● Objective
Render every line of the records below as a JSON list of strings, with one string per line and blank lines omitted.
--- Start of Information given ---
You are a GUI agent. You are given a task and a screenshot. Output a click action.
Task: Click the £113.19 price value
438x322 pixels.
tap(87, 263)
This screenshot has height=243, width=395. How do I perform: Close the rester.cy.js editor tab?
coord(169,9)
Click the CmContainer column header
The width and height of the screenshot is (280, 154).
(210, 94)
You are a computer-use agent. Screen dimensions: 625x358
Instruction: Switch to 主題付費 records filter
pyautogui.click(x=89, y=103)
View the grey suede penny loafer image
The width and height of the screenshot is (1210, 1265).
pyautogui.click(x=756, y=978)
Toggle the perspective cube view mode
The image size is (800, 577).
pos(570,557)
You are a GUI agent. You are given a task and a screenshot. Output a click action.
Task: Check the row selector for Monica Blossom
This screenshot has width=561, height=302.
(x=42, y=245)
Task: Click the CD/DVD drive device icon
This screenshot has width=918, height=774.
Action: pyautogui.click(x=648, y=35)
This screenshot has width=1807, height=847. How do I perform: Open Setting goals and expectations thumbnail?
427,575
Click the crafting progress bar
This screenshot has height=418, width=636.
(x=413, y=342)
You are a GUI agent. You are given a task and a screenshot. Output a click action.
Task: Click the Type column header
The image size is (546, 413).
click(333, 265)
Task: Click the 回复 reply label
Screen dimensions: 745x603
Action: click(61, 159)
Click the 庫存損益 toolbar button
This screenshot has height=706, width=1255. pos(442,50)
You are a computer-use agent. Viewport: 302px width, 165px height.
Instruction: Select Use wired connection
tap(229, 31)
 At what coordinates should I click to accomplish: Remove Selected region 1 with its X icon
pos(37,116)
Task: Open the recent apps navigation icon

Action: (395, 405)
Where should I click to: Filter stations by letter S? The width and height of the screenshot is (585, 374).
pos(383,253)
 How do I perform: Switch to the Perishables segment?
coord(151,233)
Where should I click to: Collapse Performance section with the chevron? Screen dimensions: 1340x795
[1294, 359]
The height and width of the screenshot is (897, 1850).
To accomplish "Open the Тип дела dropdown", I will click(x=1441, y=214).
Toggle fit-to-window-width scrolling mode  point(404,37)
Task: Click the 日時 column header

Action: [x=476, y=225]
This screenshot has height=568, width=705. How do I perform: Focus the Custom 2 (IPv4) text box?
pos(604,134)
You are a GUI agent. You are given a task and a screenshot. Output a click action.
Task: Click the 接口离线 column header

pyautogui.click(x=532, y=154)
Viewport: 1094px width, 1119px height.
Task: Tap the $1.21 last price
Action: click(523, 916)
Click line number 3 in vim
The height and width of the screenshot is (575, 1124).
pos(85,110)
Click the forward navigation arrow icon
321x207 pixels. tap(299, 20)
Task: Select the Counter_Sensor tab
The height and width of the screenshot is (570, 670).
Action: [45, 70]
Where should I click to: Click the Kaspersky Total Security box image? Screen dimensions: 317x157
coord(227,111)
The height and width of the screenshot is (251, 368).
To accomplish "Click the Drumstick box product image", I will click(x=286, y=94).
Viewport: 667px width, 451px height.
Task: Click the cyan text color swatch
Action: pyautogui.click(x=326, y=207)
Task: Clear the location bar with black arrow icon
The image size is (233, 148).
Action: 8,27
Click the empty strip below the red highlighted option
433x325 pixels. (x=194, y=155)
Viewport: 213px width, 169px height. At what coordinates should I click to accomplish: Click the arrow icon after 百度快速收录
--- End of Information given ---
● Written response
[
  "You are a GUI agent. You are given a task and a screenshot. Output a click action.",
  "Task: Click the £113.19 price value",
  "438x322 pixels.",
  "tap(87, 263)",
  "This screenshot has height=243, width=395. How do I perform: Close the rester.cy.js editor tab?",
  "coord(169,9)",
  "Click the CmContainer column header",
  "The width and height of the screenshot is (280, 154).",
  "(210, 94)",
  "You are a computer-use agent. Screen dimensions: 625x358",
  "Instruction: Switch to 主題付費 records filter",
  "pyautogui.click(x=89, y=103)",
  "View the grey suede penny loafer image",
  "The width and height of the screenshot is (1210, 1265).",
  "pyautogui.click(x=756, y=978)",
  "Toggle the perspective cube view mode",
  "The image size is (800, 577).",
  "pos(570,557)",
  "You are a GUI agent. You are given a task and a screenshot. Output a click action.",
  "Task: Check the row selector for Monica Blossom",
  "This screenshot has width=561, height=302.",
  "(x=42, y=245)",
  "Task: Click the CD/DVD drive device icon",
  "This screenshot has width=918, height=774.",
  "Action: pyautogui.click(x=648, y=35)",
  "This screenshot has width=1807, height=847. How do I perform: Open Setting goals and expectations thumbnail?",
  "427,575",
  "Click the crafting progress bar",
  "This screenshot has height=418, width=636.",
  "(x=413, y=342)",
  "You are a GUI agent. You are given a task and a screenshot. Output a click action.",
  "Task: Click the Type column header",
  "The image size is (546, 413).",
  "click(333, 265)",
  "Task: Click the 回复 reply label",
  "Screen dimensions: 745x603",
  "Action: click(61, 159)",
  "Click the 庫存損益 toolbar button",
  "This screenshot has height=706, width=1255. pos(442,50)",
  "You are a computer-use agent. Viewport: 302px width, 165px height.",
  "Instruction: Select Use wired connection",
  "tap(229, 31)",
  " At what coordinates should I click to accomplish: Remove Selected region 1 with its X icon",
  "pos(37,116)",
  "Task: Open the recent apps navigation icon",
  "Action: (395, 405)",
  "Where should I click to: Filter stations by letter S? The width and height of the screenshot is (585, 374).",
  "pos(383,253)",
  " How do I perform: Switch to the Perishables segment?",
  "coord(151,233)",
  "Where should I click to: Collapse Performance section with the chevron? Screen dimensions: 1340x795",
  "[1294, 359]",
  "The height and width of the screenshot is (897, 1850).",
  "To accomplish \"Open the Тип дела dropdown\", I will click(x=1441, y=214).",
  "Toggle fit-to-window-width scrolling mode  point(404,37)",
  "Task: Click the 日時 column header",
  "Action: [x=476, y=225]",
  "This screenshot has height=568, width=705. How do I perform: Focus the Custom 2 (IPv4) text box?",
  "pos(604,134)",
  "You are a GUI agent. You are given a task and a screenshot. Output a click action.",
  "Task: Click the 接口离线 column header",
  "pyautogui.click(x=532, y=154)",
  "Viewport: 1094px width, 1119px height.",
  "Task: Tap the $1.21 last price",
  "Action: click(523, 916)",
  "Click line number 3 in vim",
  "The height and width of the screenshot is (575, 1124).",
  "pos(85,110)",
  "Click the forward navigation arrow icon",
  "321x207 pixels. tap(299, 20)",
  "Task: Select the Counter_Sensor tab",
  "The height and width of the screenshot is (570, 670).",
  "Action: [45, 70]",
  "Where should I click to: Click the Kaspersky Total Security box image? Screen dimensions: 317x157",
  "coord(227,111)",
  "The height and width of the screenshot is (251, 368).",
  "To accomplish \"Click the Drumstick box product image\", I will click(x=286, y=94).",
  "Viewport: 667px width, 451px height.",
  "Task: Click the cyan text color swatch",
  "Action: pyautogui.click(x=326, y=207)",
  "Task: Clear the location bar with black arrow icon",
  "The image size is (233, 148).",
  "Action: 8,27",
  "Click the empty strip below the red highlighted option",
  "433x325 pixels. (x=194, y=155)",
  "Viewport: 213px width, 169px height. At what coordinates should I click to accomplish: Click the arrow icon after 百度快速收录"
]